— begin MATERIAL FOR THE TASK —

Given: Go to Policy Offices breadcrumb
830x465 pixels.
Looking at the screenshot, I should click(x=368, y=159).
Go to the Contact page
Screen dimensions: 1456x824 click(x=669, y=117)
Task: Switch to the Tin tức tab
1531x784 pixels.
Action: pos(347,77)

— end MATERIAL FOR THE TASK —
— begin MATERIAL FOR THE TASK —

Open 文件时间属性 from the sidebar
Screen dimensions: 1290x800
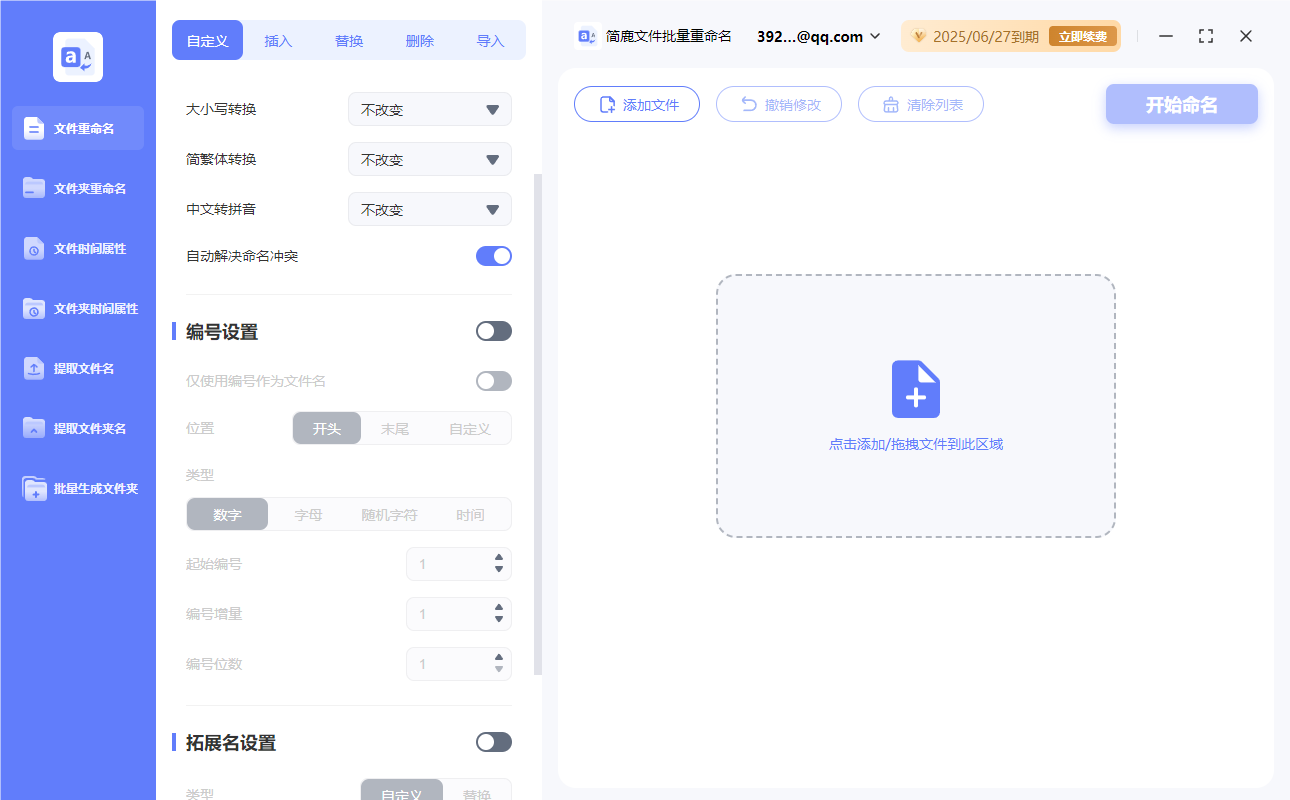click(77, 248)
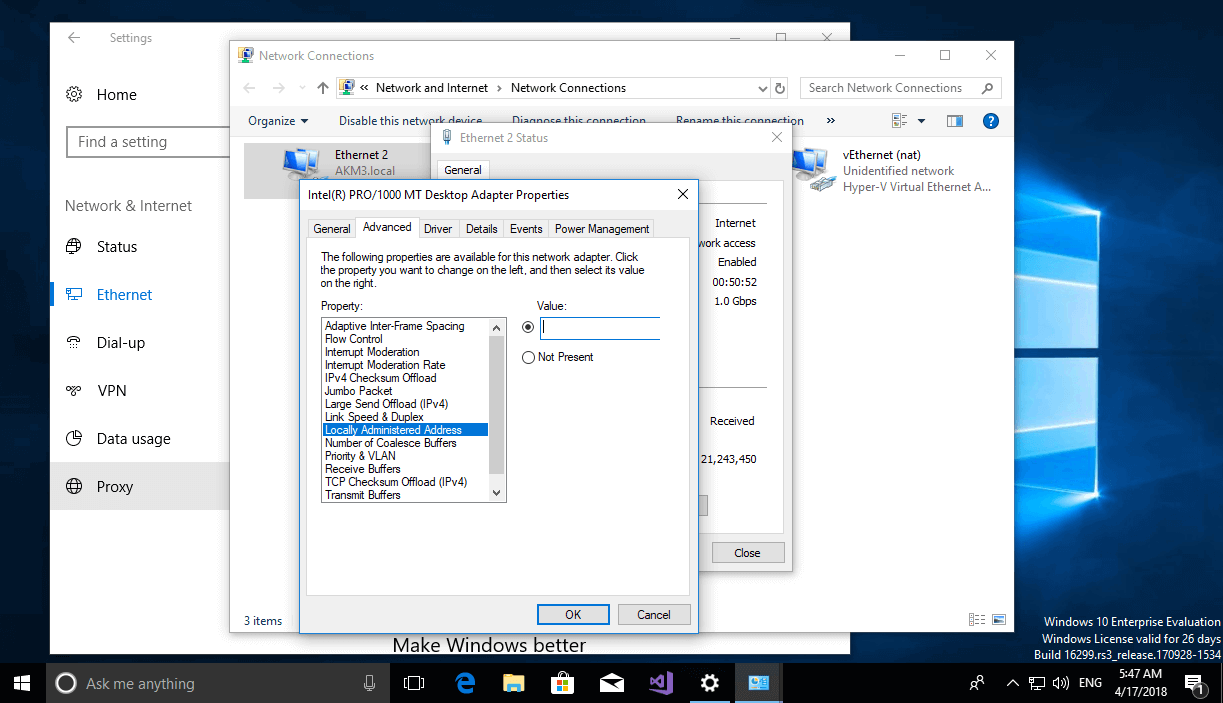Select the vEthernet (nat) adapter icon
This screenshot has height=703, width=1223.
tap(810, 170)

— end MATERIAL FOR THE TASK —

» **PROMPT**: Rewrite the lines from the one containing "Open 文件时间属性 from the sidebar" through the one containing "tap(810, 170)", inclusive, replacing "sidebar" with "side panel" and changing nothing else. Leave the pictures out of your answer.

» **RESULT OF THE TASK**:
Open 文件时间属性 from the side panel
Screen dimensions: 1290x800
click(77, 248)
Select the vEthernet (nat) adapter icon
This screenshot has height=703, width=1223.
tap(810, 170)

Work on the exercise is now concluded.